▶ _TASK DETAILS_
Everything from the line that contains "Instruction: Increase quantity" to the end of the data below is to be reproduced verbatim; leave all else out.

──────── DATA FOR PROCESSING

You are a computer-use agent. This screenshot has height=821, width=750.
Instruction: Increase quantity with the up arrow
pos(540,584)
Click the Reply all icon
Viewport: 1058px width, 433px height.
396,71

────────────────

▶ _RESPONSE AREA_
Instruction: Increase quantity with the up arrow
pos(540,584)
Click the Reply all icon
Viewport: 1058px width, 433px height.
396,71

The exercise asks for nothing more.